EXERCISE. Please return every line from the entries that has the string "will" in it.

PROVIDED DATA.

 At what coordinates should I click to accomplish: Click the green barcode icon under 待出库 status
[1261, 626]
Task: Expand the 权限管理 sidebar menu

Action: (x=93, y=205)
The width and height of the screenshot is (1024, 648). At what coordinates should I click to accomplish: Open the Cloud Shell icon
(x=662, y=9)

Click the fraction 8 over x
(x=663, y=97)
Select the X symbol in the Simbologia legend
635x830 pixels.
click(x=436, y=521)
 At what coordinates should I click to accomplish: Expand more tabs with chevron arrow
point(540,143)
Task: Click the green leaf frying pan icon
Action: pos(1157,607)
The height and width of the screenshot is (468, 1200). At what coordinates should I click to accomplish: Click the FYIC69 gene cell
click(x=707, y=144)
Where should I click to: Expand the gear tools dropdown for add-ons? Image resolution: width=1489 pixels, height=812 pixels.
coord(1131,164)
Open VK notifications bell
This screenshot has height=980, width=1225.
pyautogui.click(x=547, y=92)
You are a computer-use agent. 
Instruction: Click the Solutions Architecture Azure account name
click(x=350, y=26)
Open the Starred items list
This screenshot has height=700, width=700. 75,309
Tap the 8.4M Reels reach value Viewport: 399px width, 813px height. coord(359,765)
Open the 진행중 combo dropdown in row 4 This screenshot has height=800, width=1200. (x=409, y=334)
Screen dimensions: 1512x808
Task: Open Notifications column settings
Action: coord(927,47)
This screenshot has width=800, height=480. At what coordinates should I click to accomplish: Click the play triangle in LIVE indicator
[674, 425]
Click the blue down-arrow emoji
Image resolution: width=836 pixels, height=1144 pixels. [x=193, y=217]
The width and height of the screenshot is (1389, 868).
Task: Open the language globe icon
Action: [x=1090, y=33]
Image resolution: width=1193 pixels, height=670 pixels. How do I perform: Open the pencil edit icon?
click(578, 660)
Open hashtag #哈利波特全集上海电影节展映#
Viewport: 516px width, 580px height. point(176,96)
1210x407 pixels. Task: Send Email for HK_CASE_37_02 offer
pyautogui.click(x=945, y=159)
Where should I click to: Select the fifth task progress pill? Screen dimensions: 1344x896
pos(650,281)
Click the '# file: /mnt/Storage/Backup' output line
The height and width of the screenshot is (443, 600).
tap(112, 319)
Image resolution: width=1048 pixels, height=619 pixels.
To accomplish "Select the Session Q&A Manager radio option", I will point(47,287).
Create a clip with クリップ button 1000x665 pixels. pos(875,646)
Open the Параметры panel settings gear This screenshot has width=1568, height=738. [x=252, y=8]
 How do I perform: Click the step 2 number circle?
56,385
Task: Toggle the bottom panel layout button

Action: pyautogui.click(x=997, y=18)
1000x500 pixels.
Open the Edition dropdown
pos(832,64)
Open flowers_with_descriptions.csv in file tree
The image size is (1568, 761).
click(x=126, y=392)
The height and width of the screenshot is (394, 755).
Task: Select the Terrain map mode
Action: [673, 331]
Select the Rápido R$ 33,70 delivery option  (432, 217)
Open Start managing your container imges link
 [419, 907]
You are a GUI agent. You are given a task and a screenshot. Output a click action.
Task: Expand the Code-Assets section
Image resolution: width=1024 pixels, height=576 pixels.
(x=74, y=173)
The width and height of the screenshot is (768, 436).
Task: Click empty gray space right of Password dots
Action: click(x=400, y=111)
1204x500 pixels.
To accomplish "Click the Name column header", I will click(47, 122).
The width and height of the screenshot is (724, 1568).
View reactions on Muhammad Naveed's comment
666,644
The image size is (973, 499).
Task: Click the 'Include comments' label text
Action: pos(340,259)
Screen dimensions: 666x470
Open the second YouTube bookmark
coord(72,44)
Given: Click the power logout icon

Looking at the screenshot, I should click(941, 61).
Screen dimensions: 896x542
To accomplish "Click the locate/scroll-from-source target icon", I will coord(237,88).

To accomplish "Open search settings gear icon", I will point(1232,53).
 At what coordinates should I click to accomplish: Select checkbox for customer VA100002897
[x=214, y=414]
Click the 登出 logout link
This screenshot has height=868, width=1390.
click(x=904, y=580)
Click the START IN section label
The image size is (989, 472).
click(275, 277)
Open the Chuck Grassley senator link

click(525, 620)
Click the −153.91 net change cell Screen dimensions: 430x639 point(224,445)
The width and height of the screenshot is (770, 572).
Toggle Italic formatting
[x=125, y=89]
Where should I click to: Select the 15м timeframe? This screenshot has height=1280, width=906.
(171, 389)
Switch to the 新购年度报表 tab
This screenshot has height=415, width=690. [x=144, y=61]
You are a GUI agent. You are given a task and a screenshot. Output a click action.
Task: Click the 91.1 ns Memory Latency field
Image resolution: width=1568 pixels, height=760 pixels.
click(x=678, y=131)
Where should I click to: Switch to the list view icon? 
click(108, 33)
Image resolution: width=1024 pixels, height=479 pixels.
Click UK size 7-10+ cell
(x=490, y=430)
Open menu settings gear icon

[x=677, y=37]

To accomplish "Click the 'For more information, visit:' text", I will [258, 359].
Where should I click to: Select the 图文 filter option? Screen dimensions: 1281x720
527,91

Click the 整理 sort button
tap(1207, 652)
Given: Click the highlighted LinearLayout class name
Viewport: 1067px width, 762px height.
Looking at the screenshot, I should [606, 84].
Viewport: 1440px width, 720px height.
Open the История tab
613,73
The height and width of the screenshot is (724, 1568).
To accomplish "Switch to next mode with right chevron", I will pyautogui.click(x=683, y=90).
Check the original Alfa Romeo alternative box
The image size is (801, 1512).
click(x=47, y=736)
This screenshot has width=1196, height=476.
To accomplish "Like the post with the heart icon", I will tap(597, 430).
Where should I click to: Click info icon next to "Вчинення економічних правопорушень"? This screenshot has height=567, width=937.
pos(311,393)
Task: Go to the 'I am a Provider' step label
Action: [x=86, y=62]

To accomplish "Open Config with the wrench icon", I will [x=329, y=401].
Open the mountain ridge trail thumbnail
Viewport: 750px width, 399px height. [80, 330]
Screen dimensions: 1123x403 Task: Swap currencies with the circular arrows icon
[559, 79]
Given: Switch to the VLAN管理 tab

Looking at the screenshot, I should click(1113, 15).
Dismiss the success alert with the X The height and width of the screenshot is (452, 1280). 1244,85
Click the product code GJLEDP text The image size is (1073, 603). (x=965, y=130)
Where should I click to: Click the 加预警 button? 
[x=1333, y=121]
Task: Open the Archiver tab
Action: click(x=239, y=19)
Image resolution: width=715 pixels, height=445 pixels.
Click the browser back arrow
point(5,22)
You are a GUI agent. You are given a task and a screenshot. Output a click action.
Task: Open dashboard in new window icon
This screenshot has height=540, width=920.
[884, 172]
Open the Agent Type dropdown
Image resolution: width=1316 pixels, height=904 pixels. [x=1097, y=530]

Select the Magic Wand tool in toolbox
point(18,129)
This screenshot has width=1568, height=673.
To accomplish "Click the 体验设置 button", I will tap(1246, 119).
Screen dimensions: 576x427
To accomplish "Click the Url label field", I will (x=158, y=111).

EXERCISE OUTPUT.
To accomplish "Select the Session Q&A Manager radio option", I will point(47,287).
To accomplish "Click the Name column header", I will click(47, 122).
To accomplish "Click the locate/scroll-from-source target icon", I will coord(237,88).
To accomplish "Open search settings gear icon", I will point(1232,53).
To accomplish "Click the 'For more information, visit:' text", I will [258, 359].
To accomplish "Switch to next mode with right chevron", I will pyautogui.click(x=683, y=90).
To accomplish "Like the post with the heart icon", I will tap(597, 430).
To accomplish "Open Config with the wrench icon", I will [x=329, y=401].
To accomplish "Click the 体验设置 button", I will tap(1246, 119).
To accomplish "Click the Url label field", I will (x=158, y=111).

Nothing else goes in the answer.